WORK TO COMPLETE: The answer should be each line from the entries below that has the word "screenshot" in it.

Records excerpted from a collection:
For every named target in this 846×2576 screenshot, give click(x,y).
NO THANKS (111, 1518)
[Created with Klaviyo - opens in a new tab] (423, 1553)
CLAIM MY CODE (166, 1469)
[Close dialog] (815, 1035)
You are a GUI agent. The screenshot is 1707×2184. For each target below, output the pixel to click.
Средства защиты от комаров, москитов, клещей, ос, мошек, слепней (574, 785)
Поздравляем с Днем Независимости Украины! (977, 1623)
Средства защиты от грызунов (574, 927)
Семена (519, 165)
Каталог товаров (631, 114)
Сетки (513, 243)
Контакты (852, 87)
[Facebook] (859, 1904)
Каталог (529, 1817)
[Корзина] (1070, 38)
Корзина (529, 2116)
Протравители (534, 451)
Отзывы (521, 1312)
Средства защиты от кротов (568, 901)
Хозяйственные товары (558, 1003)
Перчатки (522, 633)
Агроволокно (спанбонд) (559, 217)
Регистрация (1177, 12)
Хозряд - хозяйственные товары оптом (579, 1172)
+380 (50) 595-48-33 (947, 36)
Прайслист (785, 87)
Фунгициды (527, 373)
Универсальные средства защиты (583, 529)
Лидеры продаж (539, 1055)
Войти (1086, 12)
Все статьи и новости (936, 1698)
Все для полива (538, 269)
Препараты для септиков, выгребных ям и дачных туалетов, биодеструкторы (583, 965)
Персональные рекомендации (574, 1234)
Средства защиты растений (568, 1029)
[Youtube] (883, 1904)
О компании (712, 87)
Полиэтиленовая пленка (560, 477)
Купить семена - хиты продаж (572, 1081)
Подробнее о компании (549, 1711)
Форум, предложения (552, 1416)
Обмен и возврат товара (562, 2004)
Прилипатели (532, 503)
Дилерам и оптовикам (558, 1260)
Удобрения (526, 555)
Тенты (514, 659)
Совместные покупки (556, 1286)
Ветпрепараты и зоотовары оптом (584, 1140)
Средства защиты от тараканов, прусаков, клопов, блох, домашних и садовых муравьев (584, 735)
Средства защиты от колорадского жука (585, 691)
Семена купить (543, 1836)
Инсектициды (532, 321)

EXPECTED ANSWER:
For every named target in this 846×2576 screenshot, give click(x,y).
You are a GUI agent. The screenshot is 1707×2184. For each target below, output the pixel to click.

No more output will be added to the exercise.